The degree to which two variables are related may be assessed in terms of the extent to which knowing values of one variable (the independent variable) allows researchers to increase the accuracy with which the other (dependent) variable can be predicted, compared with predictions made without knowing values of the independent variable. This is known as the principle of proportional reduction of error, and a number of commonly used measures of association are based upon this principle.

Nominal Measures of Relationship

Measures of association must be selected on the basis of the level of measurement reflected in the data under analysis. Lambda, or the Guttman coefficient of predictability, is an asymmetrical coefficient, as it reflects relationships between variables in one direction only.

Lambda has a limitation in situations where the modal frequencies of the independent variable are all concentrated in one category of the dependent variable.

Ordinal Measures of Relationship

Several measures of relationship for ordinal data are based on the concepts of same order pairs, different-order or inverse-order pairs, and tied pairs.

Gamma is a measure of the preponderance of same order or different order pairs among nontied pairs in a bivariate table of ordinal data.

Kendall's tau b takes into account pairs tied on either variable, thereby correcting a deficiency of gamma. However, tau b does not have such a clear cut interpretation as gamma.

Interval Measures of Relationship

Measures of relationship for interval data are more precise than for lower levels of measurement, because they are based on actual numeric values rather than on membership in categories.

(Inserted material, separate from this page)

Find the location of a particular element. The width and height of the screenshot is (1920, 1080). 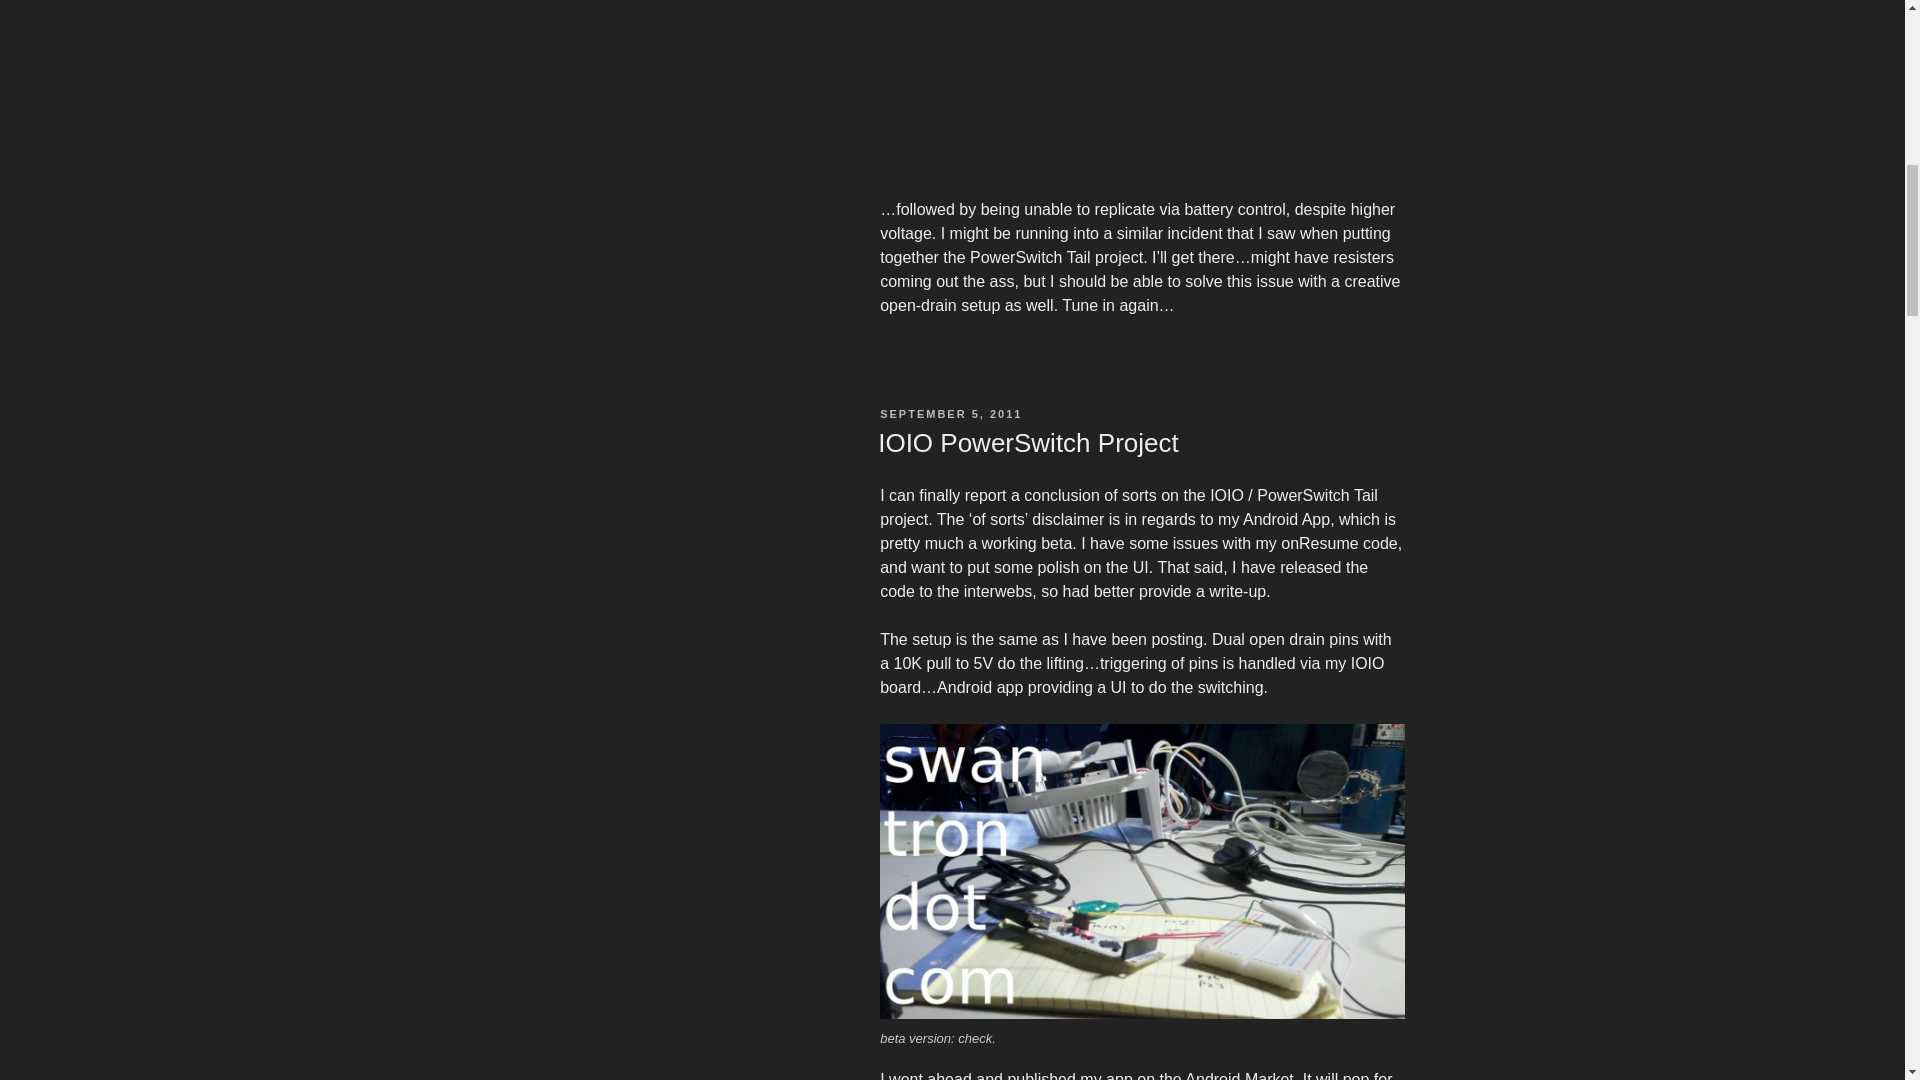

IOIO PowerSwitch Project is located at coordinates (1028, 442).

The relationship between two linear variables is frequently examined and expressed by the use of linear regression. The task of regression is to find some algebraic expression by which to represent the functional relationship between the variables. The equation Y = a + bX is a linear regression equation, meaning the function describing the relation between the independent variable (X) and the dependent variable (Y) is a straight line. The regression equation, however, is only a prediction rule; thus, there are discrepancies between actual observations and the ones predicted. The goal is to construct such an equation that the deviations, or error of prediction, will be at a minimum. If a specific criterion is adopted in determining a and b of the linear equation, it is possible to create a function that will minimize the variance around the regression line. This is the criterion of least squares, which minimizes the sum of the squared differences between the observed Y's and the Y's predicted with the regression equation.

Pearson's product-moment correlation coefficient (r) provides a single statistic that describes the strength and direction of the relationship between two interval variables. The square of r can be interpreted as the proportional reduction in prediction error afforded by the relationship between two variables. It is therefore comparable to several other measures discussed in this chapter.